__Exercise requirements__.
Write out exactly the lines running from the line that includes "Screen dimensions: 1495x748" to the end of the data, both ends included, and nothing besides.

Stored data entries

>>>>>

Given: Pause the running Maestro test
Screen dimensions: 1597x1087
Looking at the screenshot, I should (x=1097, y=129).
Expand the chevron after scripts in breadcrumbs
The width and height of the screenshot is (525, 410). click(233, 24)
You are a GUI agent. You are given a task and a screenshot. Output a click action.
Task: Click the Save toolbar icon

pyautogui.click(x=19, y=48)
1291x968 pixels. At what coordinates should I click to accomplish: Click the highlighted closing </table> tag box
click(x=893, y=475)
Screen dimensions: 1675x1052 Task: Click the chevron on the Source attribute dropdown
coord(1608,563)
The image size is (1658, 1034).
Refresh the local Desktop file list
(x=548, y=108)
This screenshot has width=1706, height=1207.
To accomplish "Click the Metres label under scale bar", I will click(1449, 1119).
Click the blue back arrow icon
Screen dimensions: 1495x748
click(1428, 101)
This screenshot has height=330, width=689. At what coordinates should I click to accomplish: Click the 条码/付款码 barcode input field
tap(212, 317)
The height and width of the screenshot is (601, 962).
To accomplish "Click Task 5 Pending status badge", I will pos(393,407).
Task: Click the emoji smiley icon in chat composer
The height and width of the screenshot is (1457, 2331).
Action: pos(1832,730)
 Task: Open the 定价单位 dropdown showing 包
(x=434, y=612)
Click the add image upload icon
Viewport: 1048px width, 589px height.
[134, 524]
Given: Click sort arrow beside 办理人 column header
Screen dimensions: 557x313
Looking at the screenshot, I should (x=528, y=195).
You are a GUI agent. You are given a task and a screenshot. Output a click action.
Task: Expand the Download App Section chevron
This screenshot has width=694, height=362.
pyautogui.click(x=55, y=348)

<<<<<

__Exercise response__.
Screen dimensions: 1495x748
click(1428, 101)
This screenshot has height=330, width=689. At what coordinates should I click to accomplish: Click the 条码/付款码 barcode input field
tap(212, 317)
The height and width of the screenshot is (601, 962).
To accomplish "Click Task 5 Pending status badge", I will pos(393,407).
Task: Click the emoji smiley icon in chat composer
The height and width of the screenshot is (1457, 2331).
Action: pos(1832,730)
 Task: Open the 定价单位 dropdown showing 包
(x=434, y=612)
Click the add image upload icon
Viewport: 1048px width, 589px height.
[134, 524]
Given: Click sort arrow beside 办理人 column header
Screen dimensions: 557x313
Looking at the screenshot, I should (x=528, y=195).
You are a GUI agent. You are given a task and a screenshot. Output a click action.
Task: Expand the Download App Section chevron
This screenshot has width=694, height=362.
pyautogui.click(x=55, y=348)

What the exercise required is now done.